◆ **TUGAS YANG DIKERJAKAN**:
Salin kembali seluruh teks bacaan tentang ujian dan kemudahan di bawah ini tanpa mengubah satu huruf pun.

◆ **TEKS BACAAN**:
Buka Mata Buka Hati

Kakakku Dipepes Hidup-Hidup

“Maka sesungguhnya dalam kesulitan terdapat kemudahan. Dan sesungguhnya dalam kesulitan terdapat kemudahan.  

Aku suka sekali dengan ayat ini. Bukan hanya  nash agung. Ia kesucian yang ranum untuk dipetik. Bahwa kepedihan akan berbuah. Ujian diganjar setara. Bahwa airmata akan membuahkan permata. Betapa ujian adalah satu kemewahan. Bentuk lain dari kemulian. Kelak aku memahami dengan terang. Semakin tinggi kualias seseorang semakin berat ujian juga kesulitan hidup. Nabi, umpamanya, sosok suci yang menempati halaman satu. Karena ia manusia kualitas tinggi, ujiannya minta ampun hebatnya. Para sahabat juga aulia ada di bawahnya. Di bawahnyanya lagi para alim dan ulama. Sementara orang biasa terpuruk pada rangking terbawah. Maka ujiannya juga cetek-cetek saja. Tinggal aku pilih mau jadi yang mana? Yang istimewa atau cetek-cetek saja?

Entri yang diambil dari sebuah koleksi

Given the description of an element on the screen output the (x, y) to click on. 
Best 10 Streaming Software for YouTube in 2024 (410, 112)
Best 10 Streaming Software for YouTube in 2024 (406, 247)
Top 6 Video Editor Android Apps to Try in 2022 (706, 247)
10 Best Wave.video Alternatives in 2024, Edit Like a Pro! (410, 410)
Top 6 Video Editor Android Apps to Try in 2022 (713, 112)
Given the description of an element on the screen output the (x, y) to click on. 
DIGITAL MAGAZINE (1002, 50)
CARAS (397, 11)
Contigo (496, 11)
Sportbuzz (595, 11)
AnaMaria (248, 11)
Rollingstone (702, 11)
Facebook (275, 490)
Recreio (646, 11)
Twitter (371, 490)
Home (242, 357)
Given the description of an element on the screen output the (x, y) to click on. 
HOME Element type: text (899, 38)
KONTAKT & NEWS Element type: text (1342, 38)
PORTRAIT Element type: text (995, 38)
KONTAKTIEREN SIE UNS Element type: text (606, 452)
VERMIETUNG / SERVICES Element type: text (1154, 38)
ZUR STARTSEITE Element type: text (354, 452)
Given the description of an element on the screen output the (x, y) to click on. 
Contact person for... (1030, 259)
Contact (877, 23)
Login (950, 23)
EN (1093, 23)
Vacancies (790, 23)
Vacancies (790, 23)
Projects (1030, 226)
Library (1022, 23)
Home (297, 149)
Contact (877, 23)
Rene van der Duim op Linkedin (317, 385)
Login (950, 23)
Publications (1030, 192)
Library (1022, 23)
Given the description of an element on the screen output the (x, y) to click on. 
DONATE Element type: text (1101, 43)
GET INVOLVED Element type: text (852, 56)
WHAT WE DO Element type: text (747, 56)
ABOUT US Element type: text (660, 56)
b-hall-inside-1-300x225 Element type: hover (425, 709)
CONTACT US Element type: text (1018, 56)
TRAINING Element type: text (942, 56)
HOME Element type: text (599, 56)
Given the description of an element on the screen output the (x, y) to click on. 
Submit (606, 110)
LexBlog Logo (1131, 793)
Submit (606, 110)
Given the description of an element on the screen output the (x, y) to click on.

◆ **HASIL PENGERJAAN**:
Buka Mata Buka Hati

Kakakku Dipepes Hidup-Hidup

“Maka sesungguhnya dalam kesulitan terdapat kemudahan. Dan sesungguhnya dalam kesulitan terdapat kemudahan.  

Aku suka sekali dengan ayat ini. Bukan hanya  nash agung. Ia kesucian yang ranum untuk dipetik. Bahwa kepedihan akan berbuah. Ujian diganjar setara. Bahwa airmata akan membuahkan permata. Betapa ujian adalah satu kemewahan. Bentuk lain dari kemulian. Kelak aku memahami dengan terang. Semakin tinggi kualias seseorang semakin berat ujian juga kesulitan hidup. Nabi, umpamanya, sosok suci yang menempati halaman satu. Karena ia manusia kualitas tinggi, ujiannya minta ampun hebatnya. Para sahabat juga aulia ada di bawahnya. Di bawahnyanya lagi para alim dan ulama. Sementara orang biasa terpuruk pada rangking terbawah. Maka ujiannya juga cetek-cetek saja. Tinggal aku pilih mau jadi yang mana? Yang istimewa atau cetek-cetek saja?